US minimalist composer Philip Glass calls his adaptation of Franz Kafka’s story of a man who wakes to find himself accused of an unnamed crime by an omnipotent and incomprehensible bureaucracy a “pocket opera”.

Lost & Found Opera’s production is indeed modest compared to your standard Verdi, but it nevertheless involves eight singers in multiple roles, together with eight instrumentalists – highly ambitious for an independent company.

Lachlan Higgins as K  in Lost & Found Opera’s The Trial. Photo © Chris Canato

Designed by Bruce McKinven, the production is staged in a stripped-out warehouse, punctuated with four black squares on the ground or built up as raised platforms, within whose boundaries most of the production’s intimate scenes occur.

Between these playing areas run routes along which the characters process backwards and forwards, or right to left, as though locked onto tracks within some grotesque machine.

At the back of the space lies a glass-enclosed office in which other scenes occur, a scenographic flourish that inevitably brings to mind the use of similar on-stage see-through walls in the work of Benedict Andrews, Richard Foreman and others. These architectural constraints render director Melissa Cantwell’s production efficient but distanced.

Lost & Found Opera’s The Trial. Photo © Chris Canato

The production is meticulously crafted, yet rarely surprising. Its aesthetic lineage is unmistakable: Bertolt Brecht and Kurt Weill (especially Rise and Fall of the City of Mahagonny); Heiner Müller; Robert Wilson (not least The Black Rider); and stage and screen versions of The Trial by Steven Berkoff, Orson Welles, Peter Weiss and Jean-Louis Barrault. The mechanistic precision of Cantwell’s staging and McKinven’s design even suggests Charlie Chaplin’s Modern Times and Vsevolod Meyerhold’s “biomechanical” The Magnanimous Cuckold.

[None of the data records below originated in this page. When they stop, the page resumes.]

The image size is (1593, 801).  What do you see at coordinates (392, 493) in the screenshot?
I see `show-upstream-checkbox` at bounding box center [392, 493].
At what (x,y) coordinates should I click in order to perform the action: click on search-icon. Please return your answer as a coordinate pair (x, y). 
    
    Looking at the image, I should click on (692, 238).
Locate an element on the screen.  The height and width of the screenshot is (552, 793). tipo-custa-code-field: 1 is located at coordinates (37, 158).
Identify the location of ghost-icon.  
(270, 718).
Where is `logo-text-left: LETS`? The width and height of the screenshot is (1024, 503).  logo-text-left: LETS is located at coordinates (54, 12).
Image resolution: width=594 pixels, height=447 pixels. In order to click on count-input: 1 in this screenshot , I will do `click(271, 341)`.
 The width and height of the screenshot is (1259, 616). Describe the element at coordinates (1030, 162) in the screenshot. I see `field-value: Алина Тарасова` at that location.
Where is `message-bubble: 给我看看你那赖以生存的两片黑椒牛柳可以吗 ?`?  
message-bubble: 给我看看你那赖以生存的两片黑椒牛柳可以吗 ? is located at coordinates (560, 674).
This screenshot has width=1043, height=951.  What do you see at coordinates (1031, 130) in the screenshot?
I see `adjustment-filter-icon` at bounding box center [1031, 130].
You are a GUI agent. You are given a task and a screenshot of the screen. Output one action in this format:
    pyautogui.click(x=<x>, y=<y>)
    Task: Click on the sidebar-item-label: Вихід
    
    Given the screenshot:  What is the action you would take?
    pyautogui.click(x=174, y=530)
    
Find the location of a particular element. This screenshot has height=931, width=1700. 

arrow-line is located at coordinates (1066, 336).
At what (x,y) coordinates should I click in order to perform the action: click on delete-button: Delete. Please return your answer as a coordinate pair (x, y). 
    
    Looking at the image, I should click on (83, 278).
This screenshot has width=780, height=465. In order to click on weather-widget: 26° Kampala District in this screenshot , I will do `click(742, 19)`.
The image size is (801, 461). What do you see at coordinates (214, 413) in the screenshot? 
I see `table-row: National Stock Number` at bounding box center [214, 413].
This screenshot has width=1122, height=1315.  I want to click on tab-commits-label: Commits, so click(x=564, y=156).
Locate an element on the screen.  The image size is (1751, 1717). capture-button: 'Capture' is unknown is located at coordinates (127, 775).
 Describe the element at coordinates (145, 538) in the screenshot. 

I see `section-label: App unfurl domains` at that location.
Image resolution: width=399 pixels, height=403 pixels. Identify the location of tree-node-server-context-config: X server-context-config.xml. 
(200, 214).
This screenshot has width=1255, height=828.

Glass, for his part, largely eschews the polyrhythmic ostinatos he is so well known for in other works like Einstein on the Beach. There are touches of Wiener cabaret and interwar German music theatre in the way the clarinet, trumpet and trombone often provide dominant textures, while staccato raps on the drums hint at fractured waltzes, jigs or oppressive military drills, as with Weill and Brecht.

Musical leitmotifs associated with characters sometimes arise, as when blurred trumpets prefigure a meeting between K and his Uncle. The trombone itself is often linked to our hapless protagonist, K (strongly voiced by Lachlan Higgins).

Overall, the music carves out a series of rhythmically punctuated blocks or plateaus that shift into and out of each other, or ratchet up a gear from scene to scene. Only in the penultimate scenario, where the Prison Chaplain (Lachlann Lawton) ecstatically sings of the glow emitted by the inaccessibility of the Law, does the music become truly emotional or expressive.

Lost & Found Opera’s The Trial. Photo © Chris Canato

Affect is otherwise kept at bay. Text is delivered in an almost matter-of-fact way to reveal, through incrementally accumulating absurdities, a hopeless tangle of bureaucratic indifference and pompousness. Horror is barely able to arise because each scene itself seems so ridiculous in its pettiness. Moreover, very little of the text is sung along with the score, rendering the words crisp but also dramatically suspended. The characters and the music that surrounds them keep carrying on, doing whatever it is they seem compelled to do, but nothing has any purpose or clear arc.

This is therefore a bleak portrait of human existence, very much in keeping with fears accompanying the rise of factory production and office bureaucracies in early 20th-century Europe. Everyone has become a meaningless cog in an infernal machine, and no individual is able to guess at what – if indeed any – larger purpose is being fulfilled.

Cantwell has claimed that The Trial has lessons for the oppressive regimes of today, but the pathetic and colourless office staff whom Kafka sees as orchestrating our doom have little parallel in our digitised and mediatised horrorscape.

K is only rarely passionate, otherwise a boring little grey man doomed to fall between the cracks of a system that neither loves him nor hates him, but is simply indifferent to him. Today’s totalitarian regimes, by contrast, are drunk on hate and vitriol, baying into mediatised digital foghorns for more blood every second.

Apparently recognising the lack of any external ideological enemy within Kafka’s oeuvre, Cantwell follows convention in having the production end with K acting as his own executioner, stabbing himself in the belly as he exclaims that he is now going to die “like a dog.”


The Trial was presented by Lost & Found Opera as part of the 2026 Perth Festival program.